## WHAT YOU ARE ASKED TO DO
From the entries below, return only the lines starting at the one that contains "Uncheck Create desktop icon option" and ending at the one that contains "Expand the breadcrumb", exactly as they stand.

[Collected data entries]
[Start of section]
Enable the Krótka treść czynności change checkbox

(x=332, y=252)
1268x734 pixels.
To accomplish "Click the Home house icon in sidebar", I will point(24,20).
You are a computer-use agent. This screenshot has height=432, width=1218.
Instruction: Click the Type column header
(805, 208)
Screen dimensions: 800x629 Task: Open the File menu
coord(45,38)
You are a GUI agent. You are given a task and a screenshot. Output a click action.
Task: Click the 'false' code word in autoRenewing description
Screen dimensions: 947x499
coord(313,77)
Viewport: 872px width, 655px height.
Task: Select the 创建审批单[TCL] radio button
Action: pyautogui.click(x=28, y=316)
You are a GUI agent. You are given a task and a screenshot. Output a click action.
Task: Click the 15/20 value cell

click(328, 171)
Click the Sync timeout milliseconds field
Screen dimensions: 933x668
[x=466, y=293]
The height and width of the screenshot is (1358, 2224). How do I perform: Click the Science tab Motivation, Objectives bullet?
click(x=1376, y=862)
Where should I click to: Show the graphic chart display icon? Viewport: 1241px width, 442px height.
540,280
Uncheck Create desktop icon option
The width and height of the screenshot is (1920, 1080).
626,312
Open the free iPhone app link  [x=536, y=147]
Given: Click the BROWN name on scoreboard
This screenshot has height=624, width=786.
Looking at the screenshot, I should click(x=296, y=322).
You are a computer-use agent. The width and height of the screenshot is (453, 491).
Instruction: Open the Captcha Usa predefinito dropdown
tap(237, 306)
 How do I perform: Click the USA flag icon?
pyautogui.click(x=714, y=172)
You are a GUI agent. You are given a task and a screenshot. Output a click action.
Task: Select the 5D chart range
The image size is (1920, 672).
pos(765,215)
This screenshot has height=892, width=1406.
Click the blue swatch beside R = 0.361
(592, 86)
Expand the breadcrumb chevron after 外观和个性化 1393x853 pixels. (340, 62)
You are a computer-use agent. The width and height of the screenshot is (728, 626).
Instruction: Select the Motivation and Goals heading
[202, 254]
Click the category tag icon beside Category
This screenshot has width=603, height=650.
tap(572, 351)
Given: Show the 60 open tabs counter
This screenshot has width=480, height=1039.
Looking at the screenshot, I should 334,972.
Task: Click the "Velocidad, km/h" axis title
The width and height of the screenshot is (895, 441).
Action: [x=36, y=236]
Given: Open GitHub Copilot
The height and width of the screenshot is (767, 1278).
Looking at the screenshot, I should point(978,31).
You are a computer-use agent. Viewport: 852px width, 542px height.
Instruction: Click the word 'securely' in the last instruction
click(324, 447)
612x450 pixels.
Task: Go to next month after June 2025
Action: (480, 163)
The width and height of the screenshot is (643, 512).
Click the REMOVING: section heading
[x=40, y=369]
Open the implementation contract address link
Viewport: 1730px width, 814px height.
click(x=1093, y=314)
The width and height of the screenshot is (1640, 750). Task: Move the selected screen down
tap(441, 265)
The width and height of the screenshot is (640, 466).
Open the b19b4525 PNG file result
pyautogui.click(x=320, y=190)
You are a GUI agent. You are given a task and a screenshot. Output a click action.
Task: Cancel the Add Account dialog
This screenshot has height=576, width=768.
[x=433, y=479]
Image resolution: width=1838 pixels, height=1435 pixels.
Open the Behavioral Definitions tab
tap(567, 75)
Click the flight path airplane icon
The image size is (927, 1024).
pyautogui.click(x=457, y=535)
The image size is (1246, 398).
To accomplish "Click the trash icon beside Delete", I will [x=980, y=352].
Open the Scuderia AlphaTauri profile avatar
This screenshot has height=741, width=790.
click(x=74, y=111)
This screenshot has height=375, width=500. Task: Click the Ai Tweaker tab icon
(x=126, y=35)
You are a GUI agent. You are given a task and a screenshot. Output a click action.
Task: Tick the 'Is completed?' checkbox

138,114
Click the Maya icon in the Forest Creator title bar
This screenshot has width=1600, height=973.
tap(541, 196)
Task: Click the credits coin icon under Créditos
[End of section]
## ANSWER TO THE PROBLEM
Uncheck Create desktop icon option
The width and height of the screenshot is (1920, 1080).
626,312
Open the free iPhone app link  [x=536, y=147]
Given: Click the BROWN name on scoreboard
This screenshot has height=624, width=786.
Looking at the screenshot, I should click(x=296, y=322).
You are a computer-use agent. The width and height of the screenshot is (453, 491).
Instruction: Open the Captcha Usa predefinito dropdown
tap(237, 306)
 How do I perform: Click the USA flag icon?
pyautogui.click(x=714, y=172)
You are a GUI agent. You are given a task and a screenshot. Output a click action.
Task: Select the 5D chart range
The image size is (1920, 672).
pos(765,215)
This screenshot has height=892, width=1406.
Click the blue swatch beside R = 0.361
(592, 86)
Expand the breadcrumb chevron after 外观和个性化 1393x853 pixels. (340, 62)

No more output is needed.